On March 29, Sam Bankman-Fried, co-founder of the bankrupt crypto exchange FTX, was sentenced to 25 years in prison for defrauding investors of his company and ordered to forfeit $11bn to compensate victims. Compared to the 100 years he was initially sentenced based on official government regulations, his relatively shorter punishment has re-sparked conversations regarding the seriousness of Bankman-Fried’s crimes and their implications with the future of the crypto-industry. Although many have seen this ruling as a reasonable signal to the industry that it needs to elevate the quality of its services, the FTX Fraud rather marked the downfall of the cryptocurrency industry and has underscored the pressing need for stricter government regulation.
Since the official bankruptcy of FTX Trading LTD., a Bahamas-based cryptocurrency exchange company linked to the cryptocurrency trading firm Alameda Research, on Nov. 11, 2022, the future of cryptocurrencies is looking dismal. When FTX filed for bankruptcy, it shook the already volatile crypto market.
Before bankruptcy, FTX Trading LTD, or FTX for short, was the world’s third largest exchange, with its own currency of FTTs. Not only was it large, but FTX was also able to garner widespread attention and expand its popularity when its founder, Sam Bankman-Fried, promised his investors of high returns on their investments. Thus, FTX and its owner were considered as crypto’s “golden boys,” attracting high profile investors. However, unlike the traditional bank structure of “ring-fencing,” which involves the segregation of a portion of an individual’s or company’s assets from the rest, FTX did not have this virtual barrier, which allowed FTX to use money from customer deposits when the investments of Alameda Research began to fail.
The problematic financial situation of FTX was unveiled when Binance, an online cryptocurrency exchange company, publicly announced its disposal of its FTT tokens, on November 6, 2022. Following the release of a large supply of FTT tokens by Binance, the price of many currencies plummeted exponentially, scaring many of the traders and forcing hundreds to start pulling out of FTX. However, since FTX did not have enough assets in reserve—with the company having been lent to Alameda Research—it could not match the huge demand of the investors and outright discontinued any withdrawals.
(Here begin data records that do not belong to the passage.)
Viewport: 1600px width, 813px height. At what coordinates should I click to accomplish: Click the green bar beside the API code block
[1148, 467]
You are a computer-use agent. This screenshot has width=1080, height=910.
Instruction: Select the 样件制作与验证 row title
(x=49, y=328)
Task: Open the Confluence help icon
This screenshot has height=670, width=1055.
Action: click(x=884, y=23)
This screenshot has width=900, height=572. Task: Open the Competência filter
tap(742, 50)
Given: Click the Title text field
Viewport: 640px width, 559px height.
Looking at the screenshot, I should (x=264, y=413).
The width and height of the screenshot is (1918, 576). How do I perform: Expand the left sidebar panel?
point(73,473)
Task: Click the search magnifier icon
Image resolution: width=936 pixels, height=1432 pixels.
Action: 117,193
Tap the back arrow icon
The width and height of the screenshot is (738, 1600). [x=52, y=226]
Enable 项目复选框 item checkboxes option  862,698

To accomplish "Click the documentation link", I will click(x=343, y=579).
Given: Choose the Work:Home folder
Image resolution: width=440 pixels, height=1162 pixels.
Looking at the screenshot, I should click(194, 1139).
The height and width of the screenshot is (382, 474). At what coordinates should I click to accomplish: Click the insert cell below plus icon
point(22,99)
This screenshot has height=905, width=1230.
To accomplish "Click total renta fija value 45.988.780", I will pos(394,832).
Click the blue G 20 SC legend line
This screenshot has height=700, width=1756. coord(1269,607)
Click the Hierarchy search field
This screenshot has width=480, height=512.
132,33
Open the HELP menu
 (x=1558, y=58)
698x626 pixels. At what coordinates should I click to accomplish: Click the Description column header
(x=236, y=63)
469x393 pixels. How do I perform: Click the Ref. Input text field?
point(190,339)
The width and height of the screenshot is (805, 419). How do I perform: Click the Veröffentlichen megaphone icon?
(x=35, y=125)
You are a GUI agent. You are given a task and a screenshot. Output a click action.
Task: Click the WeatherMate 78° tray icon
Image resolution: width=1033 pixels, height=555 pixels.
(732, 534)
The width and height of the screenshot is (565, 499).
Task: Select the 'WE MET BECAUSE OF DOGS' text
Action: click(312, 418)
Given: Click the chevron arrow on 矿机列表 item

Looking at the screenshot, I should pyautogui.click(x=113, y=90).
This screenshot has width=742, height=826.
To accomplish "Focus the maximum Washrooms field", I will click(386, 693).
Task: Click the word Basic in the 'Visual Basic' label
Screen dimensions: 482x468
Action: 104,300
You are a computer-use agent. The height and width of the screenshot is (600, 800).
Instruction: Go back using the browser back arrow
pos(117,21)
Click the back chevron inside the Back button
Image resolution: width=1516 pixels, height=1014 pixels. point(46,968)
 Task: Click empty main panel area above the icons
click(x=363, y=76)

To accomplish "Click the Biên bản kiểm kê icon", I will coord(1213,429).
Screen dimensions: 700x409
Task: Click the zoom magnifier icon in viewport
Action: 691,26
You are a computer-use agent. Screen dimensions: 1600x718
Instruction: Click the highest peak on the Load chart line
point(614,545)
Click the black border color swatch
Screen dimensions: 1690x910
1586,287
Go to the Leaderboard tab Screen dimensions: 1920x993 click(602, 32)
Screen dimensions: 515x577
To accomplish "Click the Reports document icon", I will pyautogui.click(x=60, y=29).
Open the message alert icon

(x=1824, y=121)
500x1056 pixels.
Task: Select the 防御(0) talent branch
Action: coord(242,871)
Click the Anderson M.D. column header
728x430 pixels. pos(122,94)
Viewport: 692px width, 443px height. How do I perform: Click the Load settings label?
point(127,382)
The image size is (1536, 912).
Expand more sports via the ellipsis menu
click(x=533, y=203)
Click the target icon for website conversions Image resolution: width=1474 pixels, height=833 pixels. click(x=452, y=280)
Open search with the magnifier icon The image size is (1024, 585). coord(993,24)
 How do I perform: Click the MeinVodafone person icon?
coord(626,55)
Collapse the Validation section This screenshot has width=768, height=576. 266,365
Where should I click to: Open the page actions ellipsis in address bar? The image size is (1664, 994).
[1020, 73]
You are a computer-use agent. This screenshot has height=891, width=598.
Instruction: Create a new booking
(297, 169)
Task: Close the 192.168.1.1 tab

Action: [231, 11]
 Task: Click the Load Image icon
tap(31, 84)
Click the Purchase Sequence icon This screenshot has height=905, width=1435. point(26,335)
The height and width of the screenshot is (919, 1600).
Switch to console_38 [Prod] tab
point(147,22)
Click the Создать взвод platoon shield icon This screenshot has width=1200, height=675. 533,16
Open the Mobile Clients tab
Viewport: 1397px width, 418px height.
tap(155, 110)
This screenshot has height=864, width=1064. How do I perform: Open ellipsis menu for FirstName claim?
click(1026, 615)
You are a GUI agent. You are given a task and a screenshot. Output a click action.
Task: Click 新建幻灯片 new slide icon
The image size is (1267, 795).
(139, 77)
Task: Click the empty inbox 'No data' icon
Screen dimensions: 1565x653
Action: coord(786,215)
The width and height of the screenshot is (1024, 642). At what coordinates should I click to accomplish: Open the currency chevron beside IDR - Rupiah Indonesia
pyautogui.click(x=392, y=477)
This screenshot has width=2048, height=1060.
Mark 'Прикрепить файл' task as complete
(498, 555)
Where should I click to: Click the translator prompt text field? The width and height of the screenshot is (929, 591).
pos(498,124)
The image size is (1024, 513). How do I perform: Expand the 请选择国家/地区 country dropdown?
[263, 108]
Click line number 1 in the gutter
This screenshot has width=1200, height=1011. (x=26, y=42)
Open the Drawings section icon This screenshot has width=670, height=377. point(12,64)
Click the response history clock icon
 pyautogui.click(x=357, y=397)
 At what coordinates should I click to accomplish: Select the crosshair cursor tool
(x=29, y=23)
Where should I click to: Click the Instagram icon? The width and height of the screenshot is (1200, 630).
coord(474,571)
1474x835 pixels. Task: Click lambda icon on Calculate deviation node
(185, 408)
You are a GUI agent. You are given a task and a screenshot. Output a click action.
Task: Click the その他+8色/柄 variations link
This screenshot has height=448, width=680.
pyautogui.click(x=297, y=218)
Although Binance planned to alleviate the situation by buying the whole of FTX, the rescue plan failed. FTX soon filed for bankruptcy, and multiple large sized scandals were revealed — the biggest being the revelation that Bankman-Fried had been siphoning billions of dollars from the company to purchase luxury real estates and fund political parties. Accordingly, many consider the FTX as the biggest financial scam in U.S. history, and its collapse has led to debates about what would happen to the future of cryptocurrencies.
Due to the scale of the FTX scandal, it is almost guaranteed that strict regulations would be imposed in the crypto-industry by the US government. To prevent any sort of future corruption, certain paperworks to prove accountability and transparency would be required to be maintained by companies, along with strict implementations of ringfencing. For example, the U.S., U.K., and the European Union are all taking steps to create protection policies for the crypto-industry. If these types of regulations are introduced, cryptocurrency would lose many of its unique benefits relating to anonymity and decentralization, which may threaten the entire industry.
However, when considering the scale of the FTX scandal, there is still a fair chance that the US will see a push for a complete prohibition on cryptocurrencies. Oppositions to cryptocurrencies have long argued that the digitized currency has been a risky investment.
On the other hand, many speculate that cryptocurrency will eventually die out and is already a lost cause as many investors have lost their faith and trust in cryptocurrency as a whole. In the wake of FTX’s collapse, investor sentiment is currently very fearful and cautious about cryptocurrency, which means that even if the currencies were to be continued, they would only exist at a minimal scale, and would be unable to attract major investors. This scenario would be quite feasible unless crypto-confidence, or investor confidence, miraculously returns. If not, new alternatives to cryptocurrencies would rise, much like how cryptocurrencies were once considered the new currency.
The recent scandals surrounding FTX and Bankman-Fried have stunted the popularity and growth of the cryptocurrency industry. The once bright future of cryptocurrency remains unclear. However, the most practical outcome of this issue would be to assume that necessary regulations would be introduced to protect the assets of investors.